From the perspective of a computer system, there are surprisingly few reasonable numbers, despite their impressive ability to represent large numbers. Computers are limited by their hardware when representing numbers. For example, a 32-bit computer can easily count numbers up to 4 billion (10 digits long), while 64-bit computers may count numbers up to 18 billion-billion (20 digits long). Despite this wide range of numbers that can be represented by computers, there are basically three reasonable numbers, namely:
* Zero — Representing that something is logically false, or should not be allowed. For example, being denied access to a protected file.
* One — Indicating that something is logically true, or may only occur once. For example, an ATM dispensing your requested cash.
* Infinity — No limit, except as imposed by your machine’s hardware. For example, the number of files stored on a server.

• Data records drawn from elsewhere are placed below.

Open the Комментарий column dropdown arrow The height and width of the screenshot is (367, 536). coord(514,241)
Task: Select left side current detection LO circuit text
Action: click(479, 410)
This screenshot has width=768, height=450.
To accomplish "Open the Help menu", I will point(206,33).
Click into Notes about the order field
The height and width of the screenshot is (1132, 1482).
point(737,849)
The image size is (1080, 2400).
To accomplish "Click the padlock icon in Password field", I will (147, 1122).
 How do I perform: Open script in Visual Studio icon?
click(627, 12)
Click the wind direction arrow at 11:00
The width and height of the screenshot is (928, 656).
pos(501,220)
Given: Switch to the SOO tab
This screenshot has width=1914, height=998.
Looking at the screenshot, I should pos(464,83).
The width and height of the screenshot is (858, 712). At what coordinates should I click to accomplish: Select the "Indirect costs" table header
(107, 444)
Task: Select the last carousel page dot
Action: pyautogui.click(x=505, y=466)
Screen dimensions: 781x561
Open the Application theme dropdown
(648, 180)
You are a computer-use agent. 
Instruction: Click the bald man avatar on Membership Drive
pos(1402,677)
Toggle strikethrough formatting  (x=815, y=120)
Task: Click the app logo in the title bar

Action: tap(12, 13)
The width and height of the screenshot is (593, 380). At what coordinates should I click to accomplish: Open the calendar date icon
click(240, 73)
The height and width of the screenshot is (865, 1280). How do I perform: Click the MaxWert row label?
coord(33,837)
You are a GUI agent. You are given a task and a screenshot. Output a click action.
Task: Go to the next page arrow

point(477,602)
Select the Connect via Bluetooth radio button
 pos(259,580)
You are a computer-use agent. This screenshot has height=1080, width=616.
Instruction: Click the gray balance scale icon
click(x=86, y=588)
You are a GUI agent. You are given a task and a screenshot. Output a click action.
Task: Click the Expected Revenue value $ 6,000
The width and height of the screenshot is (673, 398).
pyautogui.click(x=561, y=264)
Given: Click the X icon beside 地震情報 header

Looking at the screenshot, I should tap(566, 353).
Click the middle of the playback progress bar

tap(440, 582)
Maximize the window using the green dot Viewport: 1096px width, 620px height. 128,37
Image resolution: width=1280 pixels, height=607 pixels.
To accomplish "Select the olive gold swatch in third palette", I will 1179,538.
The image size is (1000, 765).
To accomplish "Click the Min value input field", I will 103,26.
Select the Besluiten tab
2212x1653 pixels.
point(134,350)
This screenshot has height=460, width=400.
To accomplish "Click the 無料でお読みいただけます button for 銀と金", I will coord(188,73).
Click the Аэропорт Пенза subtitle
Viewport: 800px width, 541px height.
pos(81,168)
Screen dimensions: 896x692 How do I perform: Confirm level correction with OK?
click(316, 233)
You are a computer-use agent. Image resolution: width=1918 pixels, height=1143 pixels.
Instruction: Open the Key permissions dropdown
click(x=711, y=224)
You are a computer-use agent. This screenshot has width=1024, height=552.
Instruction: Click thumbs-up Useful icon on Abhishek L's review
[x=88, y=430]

All other numbers are simply customary, psychologically acceptable, or conveniently chosen, based on external factors. You may encounter some of these limits on a regular basis. Ever wondered why you are only allowed three (3) opportunities to enter your password before being locked out? Maybe you have noticed that menus and lists are usually restricted to nine (9) items. Perhaps you have already observed that the minimum length of your password is set to eight (8) characters. Why not five or six instead?
Understanding the reason for choosing a particular number, is a very small part of the training and skill-set of your IT staff. Within reason, these limits should be applied in a holistic and judicious manner to avoid compromising your ICT systems, or falling foul of your policies.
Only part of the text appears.